Entrambos, el nudo de la cuestión se fue gestando con la indudable buena voluntad e los toreros. Diego Silveti llegó a Madrid para confirmar alternativa y salió vestido “de durse”, inmaculado su terno bordado en oro, para terminar el otro paseíllo, el que se hace al terminar la corrida en sentido inverso, con la decepción sobre el antebrazo, junto al doblez de su capote de paseo. De este Diego a su bisabuelo Juan, van cuatro generaciones de “silvetis” toreros y todo un mundo en lo que a concepto del toreo se refiere. Al fundador le llamaron “Tigre de Guanajuato”, por su arriscado comportamiento dentro y fuera de los ruedos: voz cavernosa, puro y sarape o jorongo en el paseíllo, mechón retador sobre la frente y un anecdotario tan rico, tan rico, que si se llevara a la telenovela pulverizaría el share de la sobremesa. Del tigre al bisnieto hay un abismo en las formas y en el sabor, como del montaraz al urbano, como del tocino al jamón. Pero ayer en Madrid, el último Silveti solo se llevó unas palmas de consolación. Se le vio reposado y centrado con el toro de la confirmación, un cuvillo flacón, noble y flojo ruidosamente protestado y exhibió buen corte de torero. Le faltó la confección, quiero decir, la confección de una faena que confirmara a su vez el porte de su apellido, cosa que no pudo alcanzar en el sexto, sobrero de Salvador Domecq que fue toro bronco y rebrincón al que no pudo domeñar, ni torear a gusto, pese a su evidente esfuerzo. Algo similar a lo de Luque, que hubo de soportar los “olés” de esa guasa reventadora que se gasta en esta plaza, todo por la poca presencia de un cuvillo escurrido de carnes y armado en plan cabra, pero que fue encastadito y tuvo mucha movilidad; y en las cercanías del insulso toro jugado en quinto lugar, que se paraba constantemente, como si quisiera ser partícipe del aburrimiento.

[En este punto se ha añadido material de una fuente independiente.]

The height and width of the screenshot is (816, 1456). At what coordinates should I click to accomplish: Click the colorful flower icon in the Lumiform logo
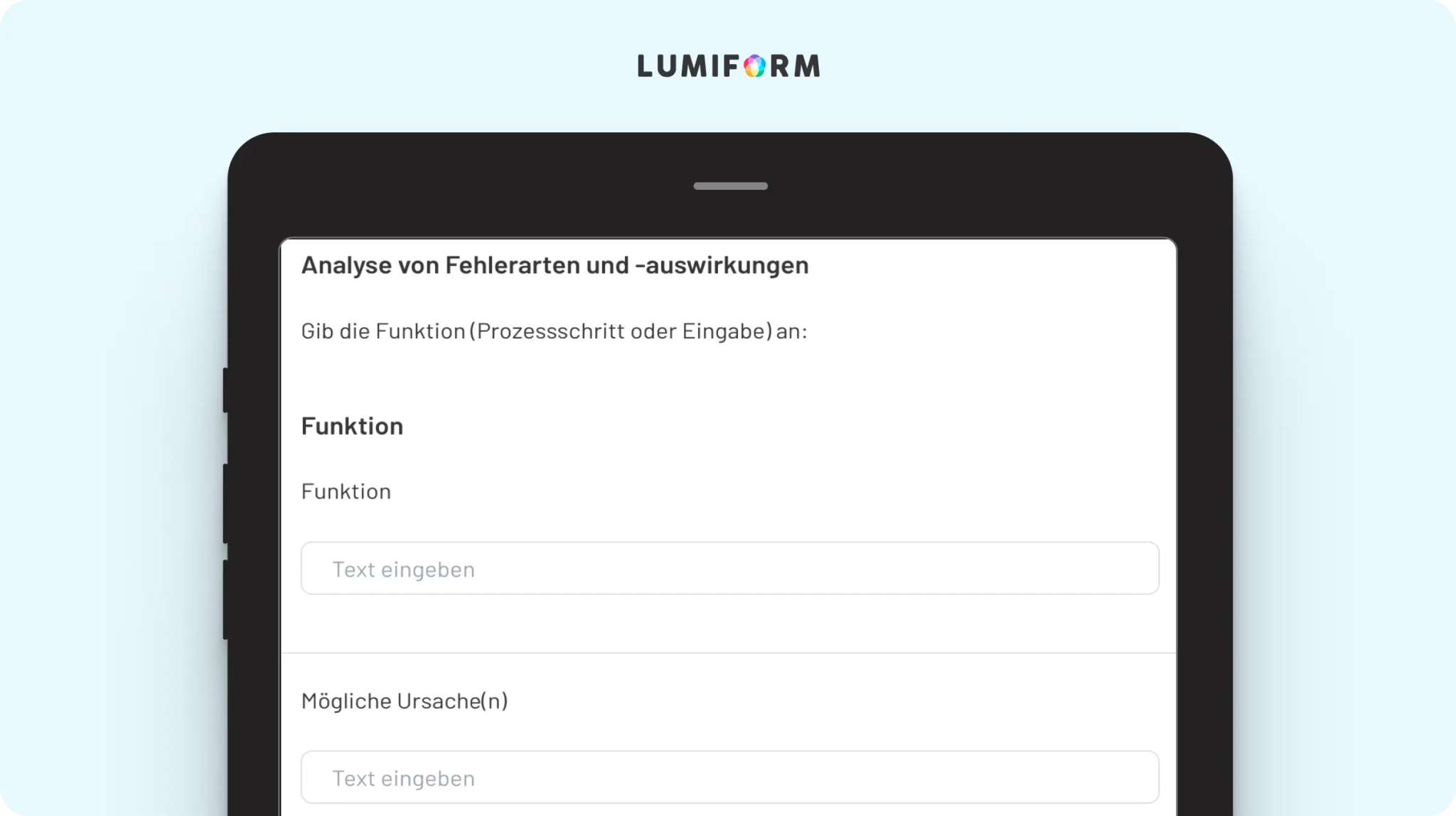[755, 66]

Abramos una clarita en la tarde revirada. El cuarto toro también fue protestado, más por la inercia apuntada que por argumentos fehacientes. Fue un toro aceptable de presencia que, además, se movió en los tres tercios codicioso, bravo y encastado. ¿Salvó la honra del ganadero? Quiá, mireusté: un grano no hace granero. Pero hay que anotar la entrega de Castella en una faena de largo-larguísimo metraje, con tandas por ambos pitones que el cuvillo tomó con la cara abajo, viaje largo y repetidor y acusada nobleza. Sebastián Castella toreó más templado y reunido que otras veces, pero se pasó tres pueblos con la faena y mató deficientemente. Con el sobrero cinqueño de Carmen Segovia, también protestado, corto de fuelle y de raza, aburrieron ambos.
Fue tarde perdida en la vulgaridad, que es el peor de los perdederos. Cuando se arrastró al último toro, el bocarón de la plaza era un bostezo gigantesco. Las tardes reviradas suelen acabar así.
Madrid. Feria de San Isidro. 15ª de abono. Casi lleno.
Toros: Joaquín Núñez del Cuvillo, mal presentados, carentes de trapío, al menos los tres primeros. Más aceptables los restantes. Devueltos segundo y sexto, fueron sustituidos por dos cinqueños, uno de Carmen Segovia, escaso de raza y de fuerza y otro de Salvador Domecq, bronco y difícil.
Toreros: Sebastián Castella (de turquesa y oro), bajonazo (silencio) y pinchazo y media defectuosa (dos avisos y ovación); Daniel Luque (de fucsia y oro), pinchazo y estocada (silencio) y media estocada y descabello (silencio) y Diego Silveti, que confirmaba alternativa, (de blanco y oro), dos pinchazos y estocada (aplausos) y estocada tendida y desprendida (silencio).